Alle prime luci della sera i militari italiani vengono finiti con due raffiche di mitra. Poi una folla inferocita si scaglia sui corpi martoriati e ne fa scempio a colpi di machete.
Questi furono falsamente accusati di fornire le armi ai secessionisti[2]. I miliziani diffusero la notizia secondo la quale gli italiani fossero in volo verso il Katanga e fossero stati ingannati e convinti ad atterrare a Kindu dai responsabili della torre di controllo; l’inviato speciale Alberto Ronchey per La Stampa pochi giorni dopo constatò lo stato di non funzionamento della torre di controllo a partire da vari mesi precedenti l’uccisione[3]. Soltanto nel febbraio del 1962, quel che rimane di questi italiani, martiri di una missione di pace, verranno scoperti in due fosse lunghe e strette, nel cimitero di Tokolote, un piccolo villaggio sulle rive del Lualaba, sfiorato dalla foresta[4].
Un altro italiano venne ucciso alcuni giorni prima, sempre in Congo, durante un’imboscata da parte di alcune truppe rivoluzionare. Si trattava del volontario Raffaele Soru, anch’egli decorato con la Medaglia d’Oro al Valore Militare.
(FONTE: WIKIPEDIA)
Il comune di Potenza l’11 novembre del 2011 nel 50° anno della triste ricorrenza nella scuola Elementare intitolata proprio a Nicola Stigliani ha inaugurato un busto bronzeo.

* COMPITI DA SVOLGERE *
1) Secondo la fonte, in quale cimitero furono scoperti nel febbraio del 1962 i resti degli italiani?
2) Quali nomi di persona compaiono nella fonte? Elencali tutti.
3) Trascrivi dalla fonte il passo che comincia con "Un altro italiano" e prosegue fino a "(FONTE: WIKIPEDIA)".
Le voci non hanno alcun ruolo in questa parte.

* RIGHE DI DATI *
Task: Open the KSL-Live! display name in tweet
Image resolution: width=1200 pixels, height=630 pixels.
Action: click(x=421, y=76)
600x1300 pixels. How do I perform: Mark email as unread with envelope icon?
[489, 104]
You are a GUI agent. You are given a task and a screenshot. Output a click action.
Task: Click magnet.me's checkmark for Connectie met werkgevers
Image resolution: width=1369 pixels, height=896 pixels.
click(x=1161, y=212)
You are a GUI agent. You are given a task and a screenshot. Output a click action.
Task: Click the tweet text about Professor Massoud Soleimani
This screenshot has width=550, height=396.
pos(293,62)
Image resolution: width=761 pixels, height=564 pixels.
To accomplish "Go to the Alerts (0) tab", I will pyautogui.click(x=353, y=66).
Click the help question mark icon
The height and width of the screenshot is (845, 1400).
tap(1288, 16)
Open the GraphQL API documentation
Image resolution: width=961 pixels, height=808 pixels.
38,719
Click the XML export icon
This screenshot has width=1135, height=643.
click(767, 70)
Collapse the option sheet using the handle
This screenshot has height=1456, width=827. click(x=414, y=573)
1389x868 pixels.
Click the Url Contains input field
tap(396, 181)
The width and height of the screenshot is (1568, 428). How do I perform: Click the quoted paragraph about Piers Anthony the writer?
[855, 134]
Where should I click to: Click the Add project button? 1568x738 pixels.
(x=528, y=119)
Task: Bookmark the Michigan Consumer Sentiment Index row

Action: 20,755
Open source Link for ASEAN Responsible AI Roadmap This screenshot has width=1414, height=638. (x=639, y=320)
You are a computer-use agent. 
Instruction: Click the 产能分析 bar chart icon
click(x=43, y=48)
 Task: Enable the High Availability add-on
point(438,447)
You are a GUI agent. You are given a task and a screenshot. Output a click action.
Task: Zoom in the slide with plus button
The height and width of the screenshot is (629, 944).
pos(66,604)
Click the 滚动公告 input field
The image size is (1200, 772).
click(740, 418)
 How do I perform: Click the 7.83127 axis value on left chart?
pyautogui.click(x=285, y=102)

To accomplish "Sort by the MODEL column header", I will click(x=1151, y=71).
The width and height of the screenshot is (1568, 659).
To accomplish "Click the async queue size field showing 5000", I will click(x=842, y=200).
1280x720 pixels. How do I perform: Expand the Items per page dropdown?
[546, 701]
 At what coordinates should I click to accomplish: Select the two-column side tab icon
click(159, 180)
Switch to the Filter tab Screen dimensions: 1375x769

* RISPOSTE ESERCIZIO *
1) Nel cimitero di Tokolote, un piccolo villaggio sulle rive del Lualaba.

2) Alberto Ronchey, Raffaele Soru, Nicola Stigliani

3)
Un altro italiano venne ucciso alcuni giorni prima, sempre in Congo, durante un’imboscata da parte di alcune truppe rivoluzionare. Si trattava del volontario Raffaele Soru, anch’egli decorato con la Medaglia d’Oro al Valore Militare.
(FONTE: WIKIPEDIA)